# THE PROBLEM
The expected output is an exact copy of each line from the line with "This screenshot has width=650, height=650." through the end of the data below, with no pictures in it.

# PROVIDED DATA

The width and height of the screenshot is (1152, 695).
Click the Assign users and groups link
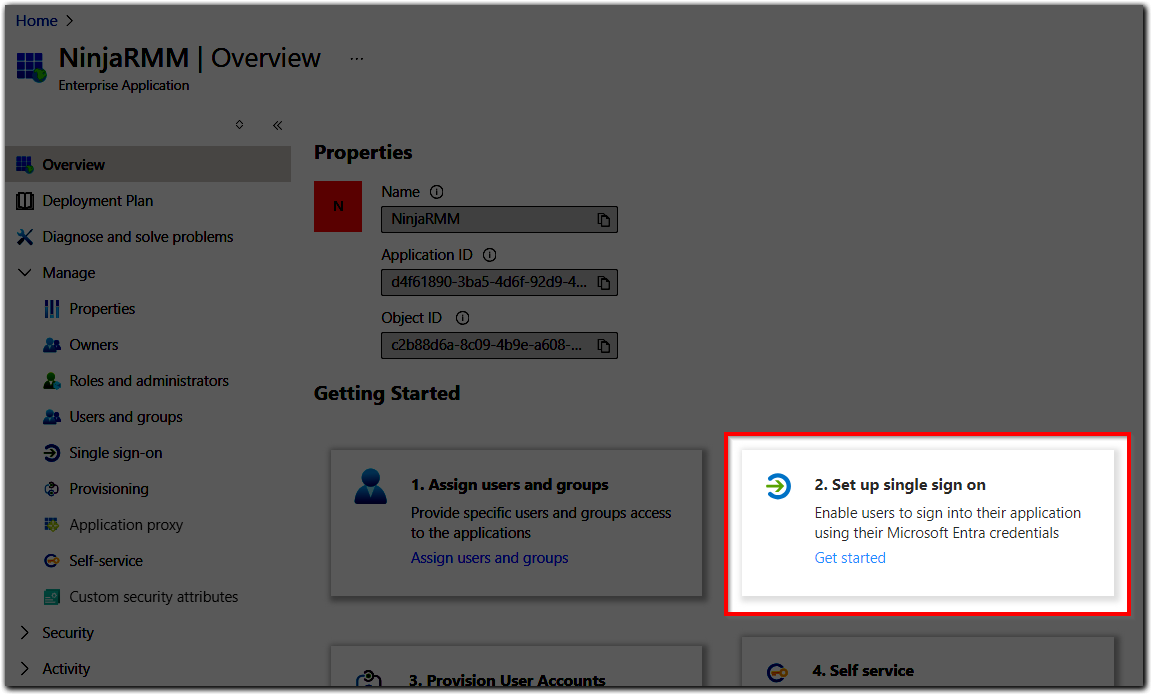click(x=489, y=557)
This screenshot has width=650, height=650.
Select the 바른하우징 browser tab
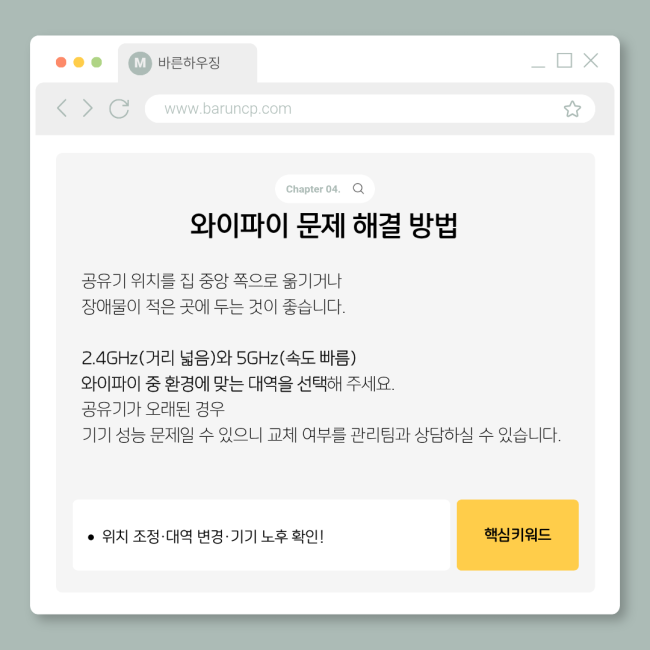pos(187,63)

# ANSWER
This screenshot has width=650, height=650.
Select the 바른하우징 browser tab
pos(187,63)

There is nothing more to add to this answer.